=== Фрагмент текста ===

Нужен ли грузинам круглый стол?

Дмитрий Мониава

В замечательном фильме «Сальвадор» (1986), где Джеймс Вудс сыграл одну из своих лучших ролей, есть характерная сцена: по темным улицам погруженного в пучину междоусобицы города несутся джипы, набитые возбужденными парамилитарес, которые стреляют в воздух и кричат в мегафон: «Внимание, жители Эскалона! Новым президентом США избран Рональд Рейган!». А высокопоставленный офицер радостно говорит соратникам: «Пришло наше время, братья!». 6 ноября 2024 года лидеры «Грузинской мечты» не палили в воздух, но восприняли победу Дональда Трампа на президентских выборах в США с таким же восторгом. Есть ли у них основания для оптимизма, и действительно ли наступило «их время»?

=== Извлеченные данные ===

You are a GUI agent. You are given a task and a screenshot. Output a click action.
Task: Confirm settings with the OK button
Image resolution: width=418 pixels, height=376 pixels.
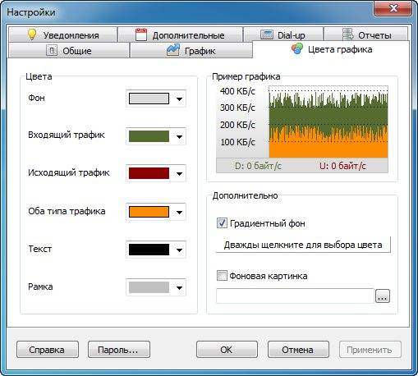point(227,350)

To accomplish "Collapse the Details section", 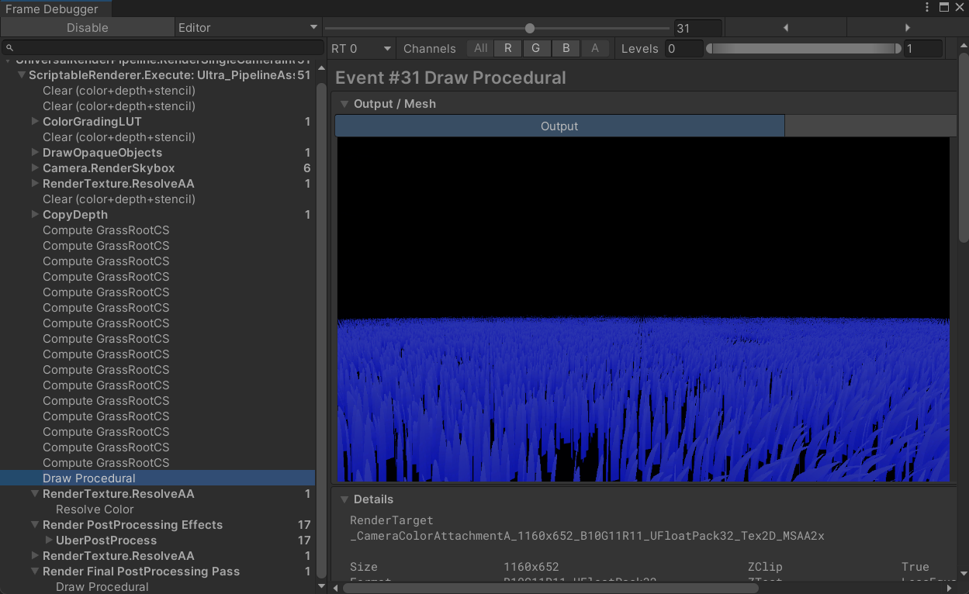I will point(344,499).
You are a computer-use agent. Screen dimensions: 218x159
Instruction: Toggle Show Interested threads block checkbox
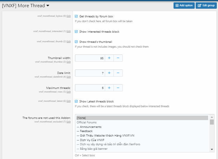[76, 31]
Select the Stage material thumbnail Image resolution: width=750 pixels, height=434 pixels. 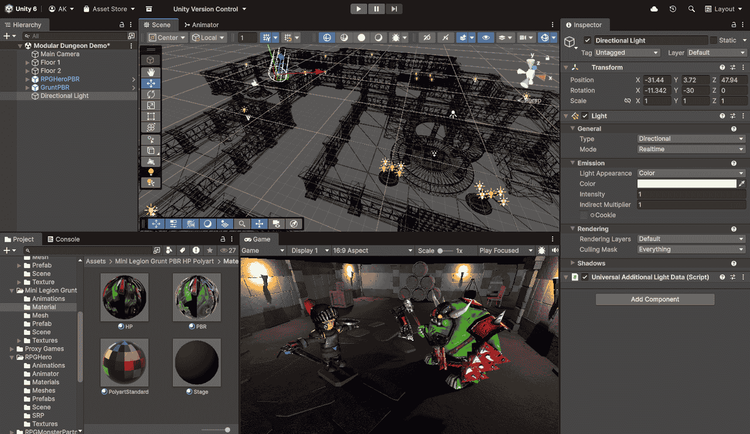[196, 362]
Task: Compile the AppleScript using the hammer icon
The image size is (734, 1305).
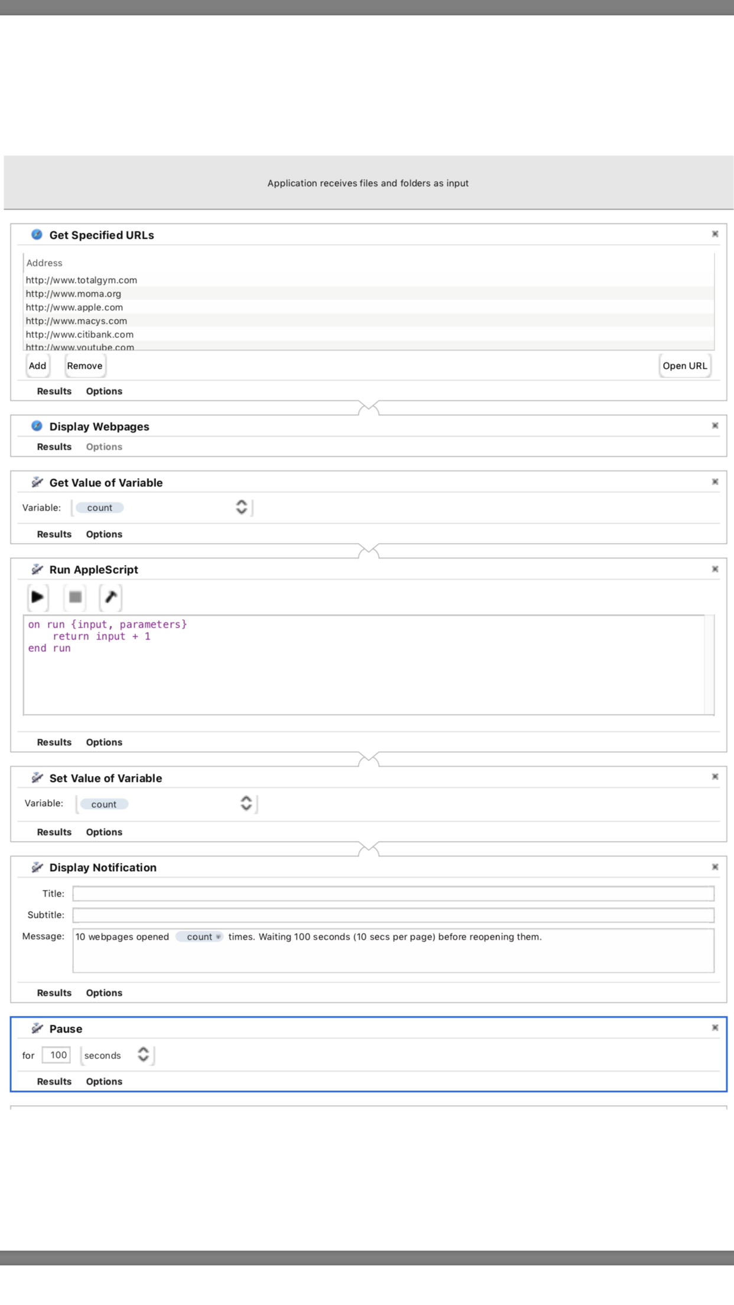Action: click(111, 597)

===

Ваши задания =
**1)** Ответьте по фрагменту о «Грузинской мечте» и выборах в США:
(а) В каком году вышел фильм «Сальвадор»?
(б) Кого в сцене из фильма объявляют новым президентом США?
(в) Какого числа лидеры «Грузинской мечты» с восторгом восприняли победу Дональда Трампа?
**2)** Продолжите фрагмент о «Грузинской мечте» и победе Трампа, начав сразу после последнего предложения.
Записи здесь ни для чего не нужны.

Ожидаемые ответы =
**1)**
(а) В 1986 году.
(б) Рональда Рейгана.
(в) 6 ноября 2024 года.

**2)**
Грузинский политикум всегда придавал большое, обычно преувеличенное значение переменам в Вашингтоне. Местные деятели записывали тех или иных кандидатов в союзники, не имея весомых оснований, опираясь лишь на свои ощущения, фантазии и расчеты «пикейных жилетов» с сомнительными степенями в области политологии. Помнится, перед американскими выборами 2008-го один из лидеров «Нацдвижения» Коба Субелиани приделал к своей машине номерной знак «Маккейн». Когда одни оппозиционеры принялись высмеивать его, а другие возмущаться, указывая, что цена таких номеров – 10 000 лари, он сказал, что изготовил его кустарно, чтобы поддержать кандидата Республиканской партии. За это Субелиани прозвали «кустарным сторонником». Подобным и менее экстравагантным проявлениям симпатий почти никогда не сопутствует понимание двух ключевых обстоятельств: 1) как бы американцы ни относились к местным руководителям, они не поддержат их в игре с нулевой суммой, особенно если ее целью является аннигиляция оппонентов; 2) внешняя политика США – не джип с пьяными боевиками, который можно развернуть за пару секунд, а скорее поезд, движущийся то быстрее, то медленнее в определенном направлении по заранее проложенным рельсам; углубляя метафору, можно назвать левый рельс «принципами», а правый «интересами». Но тем не менее сторонники власти празднуют. Многие оппозиционеры радовались бы точно так же, если б победила Камала Харрис, полагая, что она усилит давление на «Грузинскую мечту», обозначенное действующей администрацией. Архивы СМИ и соцсетей сохраняют все – и оптимистичные ожидания, и горестные восклицания, и неизбывную глупость глубокомысленных расчетов, за которыми обычно стоит лишь инфантильная вера в волшебное воздействие внешних факторов, избавляющих местных политиков от ответственности за то, что они уже сделали со своей несчастной страной, и за то, что они собираются с ней сделать.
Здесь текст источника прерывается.